WHAT YOU HAVE TO DO: The lines from the start of the records through the one containing "[natalia] (206, 792)" are to be transcribed exactly, and nothing else.

STORED DATA:
◆ ◆ ◆ ◆

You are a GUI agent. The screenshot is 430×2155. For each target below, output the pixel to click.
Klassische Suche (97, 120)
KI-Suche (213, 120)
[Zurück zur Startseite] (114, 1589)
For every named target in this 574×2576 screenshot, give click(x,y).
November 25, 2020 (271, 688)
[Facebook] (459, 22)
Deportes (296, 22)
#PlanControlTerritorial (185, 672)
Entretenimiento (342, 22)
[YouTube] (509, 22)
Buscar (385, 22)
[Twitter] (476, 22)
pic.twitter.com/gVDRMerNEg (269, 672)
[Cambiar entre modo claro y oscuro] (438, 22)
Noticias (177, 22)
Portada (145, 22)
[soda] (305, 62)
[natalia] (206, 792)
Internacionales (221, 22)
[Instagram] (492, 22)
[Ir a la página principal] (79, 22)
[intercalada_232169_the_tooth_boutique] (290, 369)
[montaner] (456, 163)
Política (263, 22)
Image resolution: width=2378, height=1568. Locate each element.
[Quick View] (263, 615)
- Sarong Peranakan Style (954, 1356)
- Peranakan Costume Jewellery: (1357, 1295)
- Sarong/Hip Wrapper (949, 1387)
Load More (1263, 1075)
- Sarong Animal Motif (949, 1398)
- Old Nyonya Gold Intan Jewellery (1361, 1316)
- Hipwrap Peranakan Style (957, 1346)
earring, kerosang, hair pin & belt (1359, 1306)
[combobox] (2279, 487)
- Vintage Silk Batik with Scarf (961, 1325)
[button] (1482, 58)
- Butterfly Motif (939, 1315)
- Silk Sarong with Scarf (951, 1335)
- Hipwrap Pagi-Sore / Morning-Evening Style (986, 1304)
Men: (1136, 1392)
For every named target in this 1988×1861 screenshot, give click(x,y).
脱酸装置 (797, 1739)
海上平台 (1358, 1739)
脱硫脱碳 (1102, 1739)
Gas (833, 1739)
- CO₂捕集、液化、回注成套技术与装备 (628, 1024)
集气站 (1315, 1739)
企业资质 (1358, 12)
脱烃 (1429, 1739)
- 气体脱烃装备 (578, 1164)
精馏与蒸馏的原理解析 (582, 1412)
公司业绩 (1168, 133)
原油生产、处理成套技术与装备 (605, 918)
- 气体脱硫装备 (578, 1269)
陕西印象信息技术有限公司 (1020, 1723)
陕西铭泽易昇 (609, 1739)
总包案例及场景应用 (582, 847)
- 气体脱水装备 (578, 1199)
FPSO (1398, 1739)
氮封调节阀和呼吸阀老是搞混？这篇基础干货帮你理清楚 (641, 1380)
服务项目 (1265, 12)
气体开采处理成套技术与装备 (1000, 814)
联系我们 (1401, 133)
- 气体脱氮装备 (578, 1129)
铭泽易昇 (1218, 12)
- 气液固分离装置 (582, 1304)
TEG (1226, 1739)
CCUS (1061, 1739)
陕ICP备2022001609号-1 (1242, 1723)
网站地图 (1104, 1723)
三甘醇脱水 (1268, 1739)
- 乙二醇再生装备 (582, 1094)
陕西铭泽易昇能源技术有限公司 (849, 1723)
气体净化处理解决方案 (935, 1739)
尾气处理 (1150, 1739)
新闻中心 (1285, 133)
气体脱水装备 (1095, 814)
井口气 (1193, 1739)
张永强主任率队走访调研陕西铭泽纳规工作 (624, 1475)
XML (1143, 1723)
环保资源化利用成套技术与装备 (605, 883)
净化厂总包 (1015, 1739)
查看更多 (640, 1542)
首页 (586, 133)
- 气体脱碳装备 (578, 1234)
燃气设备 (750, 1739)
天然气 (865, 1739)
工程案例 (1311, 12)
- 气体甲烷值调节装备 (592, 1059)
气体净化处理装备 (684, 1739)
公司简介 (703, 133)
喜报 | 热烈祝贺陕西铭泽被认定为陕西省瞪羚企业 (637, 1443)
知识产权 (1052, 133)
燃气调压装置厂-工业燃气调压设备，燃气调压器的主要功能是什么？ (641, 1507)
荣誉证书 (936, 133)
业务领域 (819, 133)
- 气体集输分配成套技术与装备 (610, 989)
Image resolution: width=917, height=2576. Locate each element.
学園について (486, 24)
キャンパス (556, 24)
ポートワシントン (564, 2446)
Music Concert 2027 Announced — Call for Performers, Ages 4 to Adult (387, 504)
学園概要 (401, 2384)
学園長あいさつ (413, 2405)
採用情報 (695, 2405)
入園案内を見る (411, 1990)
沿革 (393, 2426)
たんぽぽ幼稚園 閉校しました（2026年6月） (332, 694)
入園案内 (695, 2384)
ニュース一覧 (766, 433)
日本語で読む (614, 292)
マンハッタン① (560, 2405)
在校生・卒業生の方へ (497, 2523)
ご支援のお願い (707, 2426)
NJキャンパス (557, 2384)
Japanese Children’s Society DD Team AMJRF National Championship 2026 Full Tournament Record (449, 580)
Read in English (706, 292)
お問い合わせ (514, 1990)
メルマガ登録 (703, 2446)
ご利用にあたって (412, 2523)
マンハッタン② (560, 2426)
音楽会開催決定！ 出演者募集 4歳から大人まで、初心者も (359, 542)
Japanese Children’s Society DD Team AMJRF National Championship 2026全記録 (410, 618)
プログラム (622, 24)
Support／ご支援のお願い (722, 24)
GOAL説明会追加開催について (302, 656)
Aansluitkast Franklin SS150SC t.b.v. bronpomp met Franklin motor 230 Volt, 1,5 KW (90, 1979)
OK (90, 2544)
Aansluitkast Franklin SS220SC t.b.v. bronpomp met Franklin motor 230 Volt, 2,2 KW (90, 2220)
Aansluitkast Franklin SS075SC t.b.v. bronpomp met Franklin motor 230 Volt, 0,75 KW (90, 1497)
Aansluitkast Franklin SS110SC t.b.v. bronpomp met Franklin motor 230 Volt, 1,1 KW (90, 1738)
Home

◆ ◆ ◆ ◆

RESULT:
You are a GUI agent. The screenshot is 430×2155. For each target below, output the pixel to click.
Klassische Suche (97, 120)
KI-Suche (213, 120)
[Zurück zur Startseite] (114, 1589)
For every named target in this 574×2576 screenshot, give click(x,y).
November 25, 2020 (271, 688)
[Facebook] (459, 22)
Deportes (296, 22)
#PlanControlTerritorial (185, 672)
Entretenimiento (342, 22)
[YouTube] (509, 22)
Buscar (385, 22)
[Twitter] (476, 22)
pic.twitter.com/gVDRMerNEg (269, 672)
[Cambiar entre modo claro y oscuro] (438, 22)
Noticias (177, 22)
Portada (145, 22)
[soda] (305, 62)
[natalia] (206, 792)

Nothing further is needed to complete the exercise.